Under the ‘Big, Beautiful Bill,’ Car Companies Won’t Be Fined for Failing To Hit Arbitrary Fuel Efficiency Goals
This week, the Senate passed its version of President Donald Trump’s tax and spending bill, dubbed the One Big Beautiful Bill Act in Trump’s signature nomenclature.
As with most modern spending bills, the proposal is a bloated mess, larded up with so many extraneous provisions that it not only funds the government but also adds trillions of dollars to the deficit over the next decade.
But the bill also effectively kills fuel economy standards for automakers. Even for those who support better gas mileage and lower greenhouse gas (GHG) emissions, this is good news.
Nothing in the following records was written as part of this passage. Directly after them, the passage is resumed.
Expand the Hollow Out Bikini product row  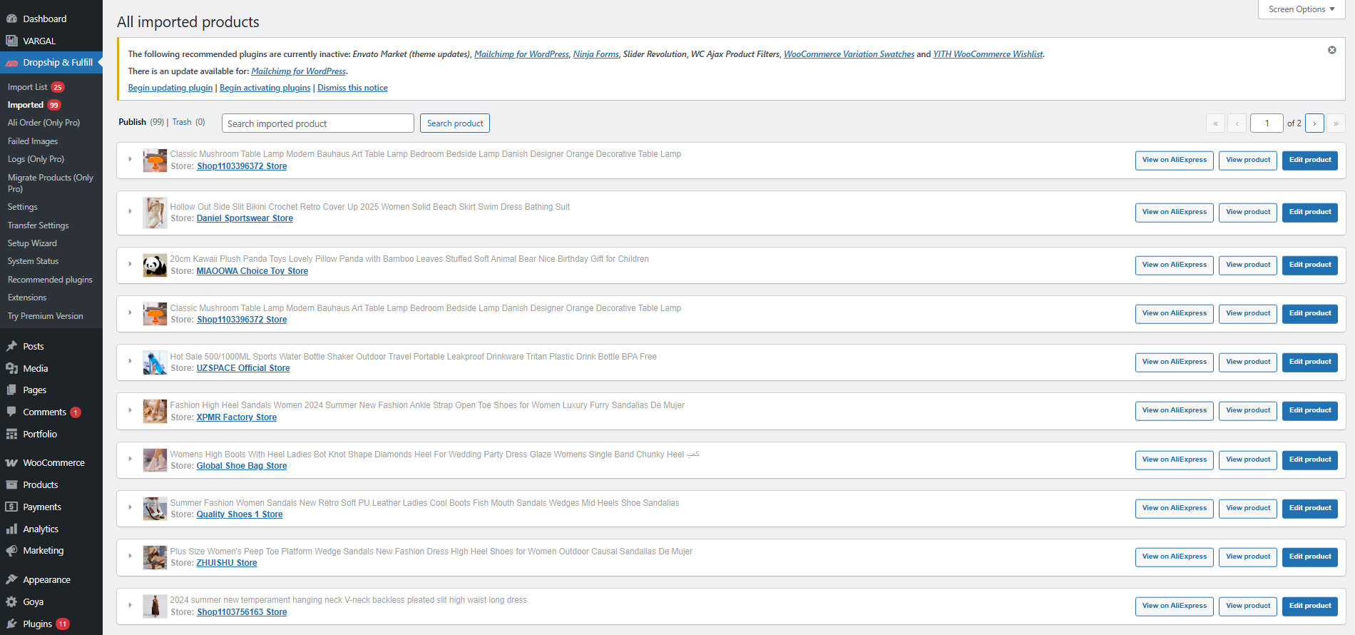tap(130, 212)
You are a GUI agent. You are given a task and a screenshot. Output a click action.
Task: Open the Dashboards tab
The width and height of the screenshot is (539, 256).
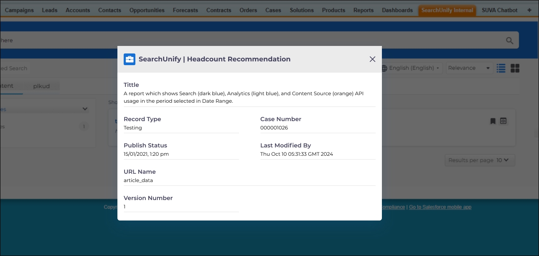[x=397, y=10]
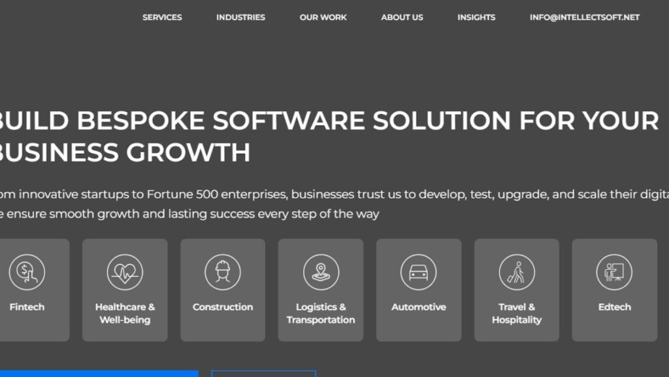The height and width of the screenshot is (377, 669).
Task: Click the INFO@INTELLECTSOFT.NET email link
Action: 585,18
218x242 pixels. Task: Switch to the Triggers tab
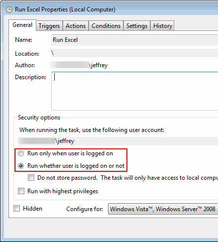[x=49, y=26]
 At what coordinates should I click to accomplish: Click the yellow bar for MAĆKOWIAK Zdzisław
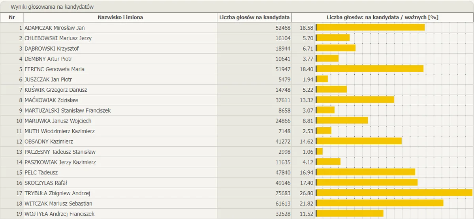(355, 100)
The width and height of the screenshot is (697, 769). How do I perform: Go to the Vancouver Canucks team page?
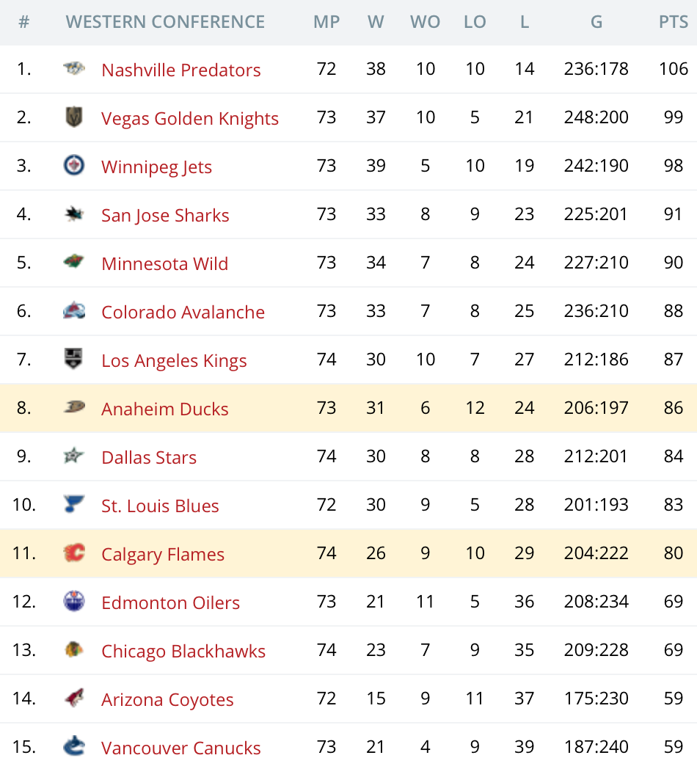[x=180, y=748]

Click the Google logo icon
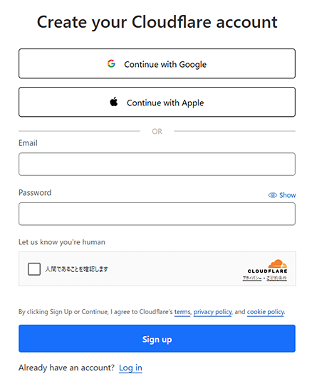(111, 64)
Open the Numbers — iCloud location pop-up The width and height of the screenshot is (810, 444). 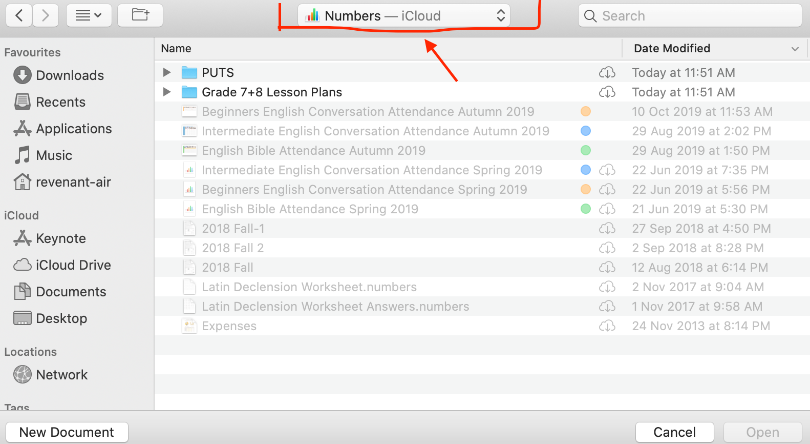[x=404, y=16]
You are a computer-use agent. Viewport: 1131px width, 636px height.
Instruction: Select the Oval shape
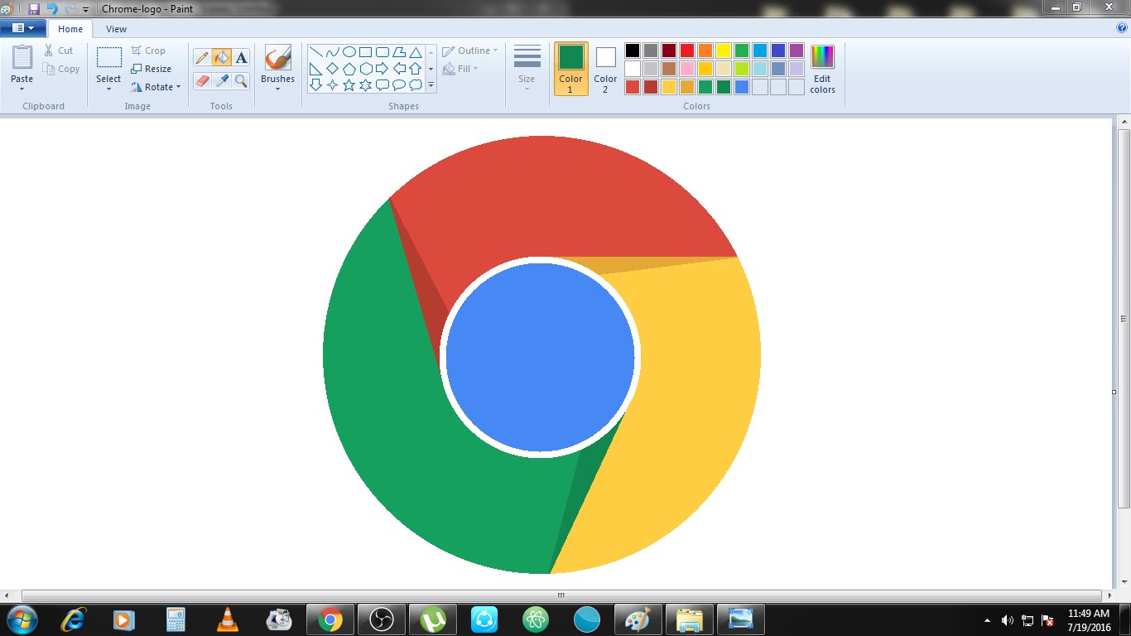pyautogui.click(x=349, y=52)
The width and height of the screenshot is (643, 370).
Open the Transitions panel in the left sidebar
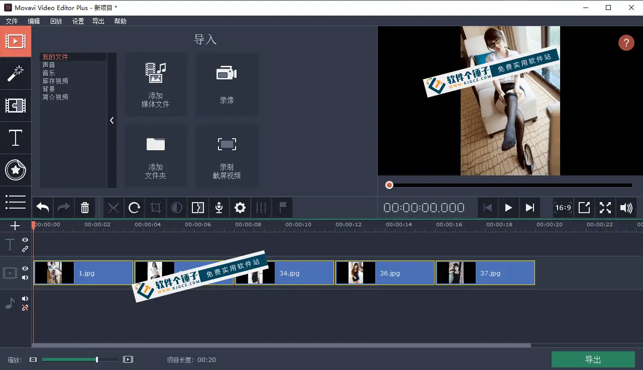(16, 106)
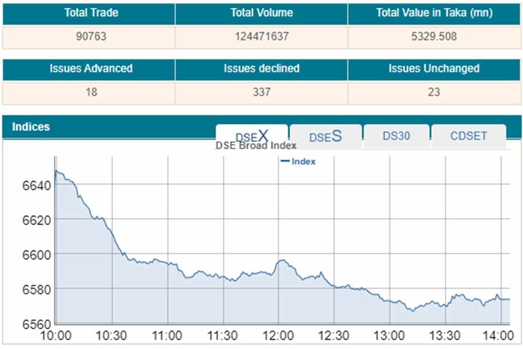Click the DSE Broad Index chart title
Screen dimensions: 523x349
tap(256, 146)
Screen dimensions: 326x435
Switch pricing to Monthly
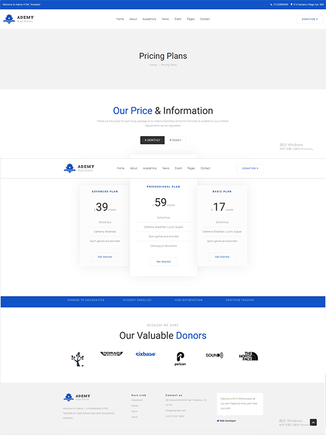click(x=153, y=140)
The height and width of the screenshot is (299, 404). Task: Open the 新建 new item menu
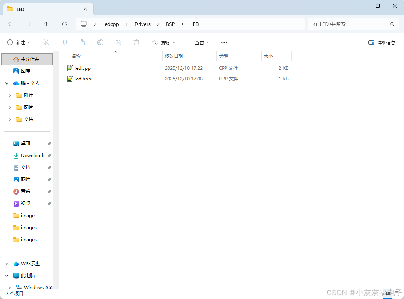pos(18,42)
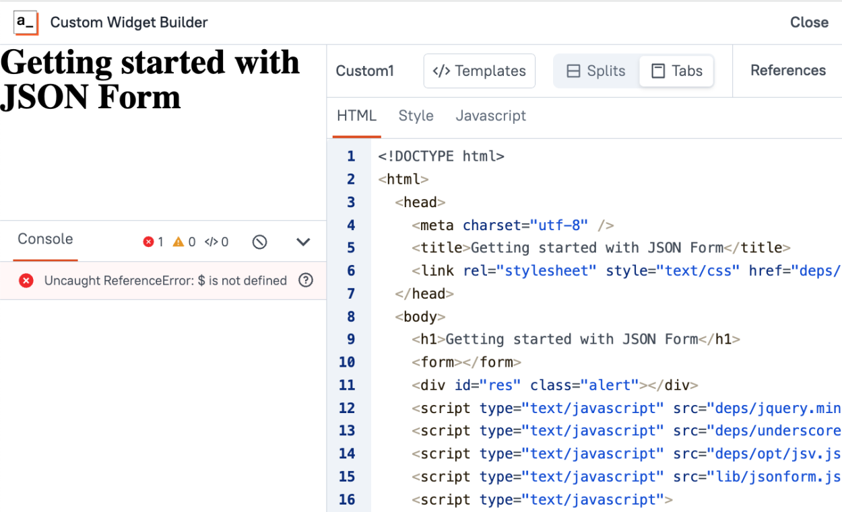This screenshot has width=842, height=512.
Task: Click the Custom1 widget name
Action: (364, 71)
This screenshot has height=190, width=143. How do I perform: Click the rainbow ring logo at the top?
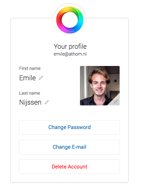tap(70, 20)
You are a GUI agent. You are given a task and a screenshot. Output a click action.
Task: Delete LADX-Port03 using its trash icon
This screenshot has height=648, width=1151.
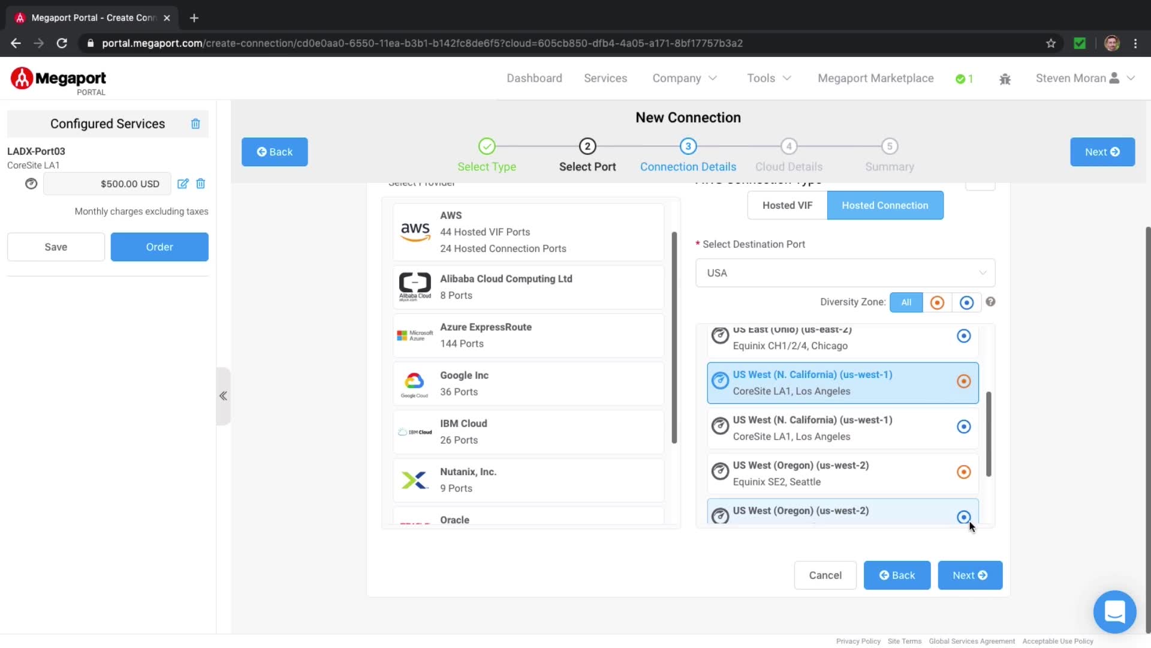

Congress passed the Energy Policy and Conservation Act of 1975 after the oil embargo of 1973–74 caused gas shortages and price increases. In an attempt to lower U.S. dependence on foreign oil, the bill set corporate average fuel economy (CAFE) standards for the first time, requiring new cars to get 27 miles per gallon by the 1985 model year.
In time, CAFE standards came to serve the secondary purpose of reducing GHG emissions. The Transportation Department most recently raised fuel efficiency standards in 2012, requiring passenger cars to average at least 55 miles per gallon by the 2025 model year, while complying with limits on tailpipe emissions set under the Clean Air Act.
No vehicle is currently anywhere close to meeting these standards: According to data from the Energy Department, motorcycles come closest, at just shy of 45 miles per gallon, while cars average less than 25 miles per gallon. But the standards are fleet-wide, meaning the average for all of an automaker’s output needs to fall below the minimum. In practice, this means manufacturers must rely heavily on low- or zero-emission vehicles, like battery-powered electric vehicles or plug-in hybrids, to get on the right side of the average.